Spotify’s recommendation system is built on the belief to provide each and every user a personalised feel and a sense of uniqueness to his/her listening experience. Its goal is to quickly help users find something they are going to enjoy listening to, according to a presentation by Spotify Research director Mounia Lalmas-Roelleke at the Web Conference earlier this year.

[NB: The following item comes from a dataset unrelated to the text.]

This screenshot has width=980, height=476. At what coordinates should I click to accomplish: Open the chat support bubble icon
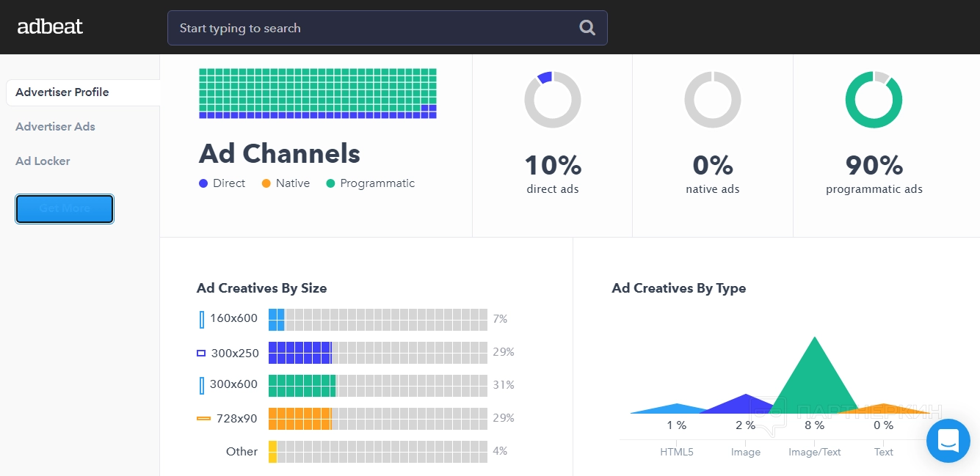[948, 441]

A Spotify user’s home screen is governed by an A.I. system called BaRT (“Bandits for Recommendations as Treatments”). BaRT is solely responsible for organising a users complete display and collections included shelves of suggested songs that follow a theme like “best of artists” or “keep the vibe going,” and the order the playlists appear on those shelves that a user might like. But at the same time, BaRT is responsible for providing the user with new and fresh content regularly.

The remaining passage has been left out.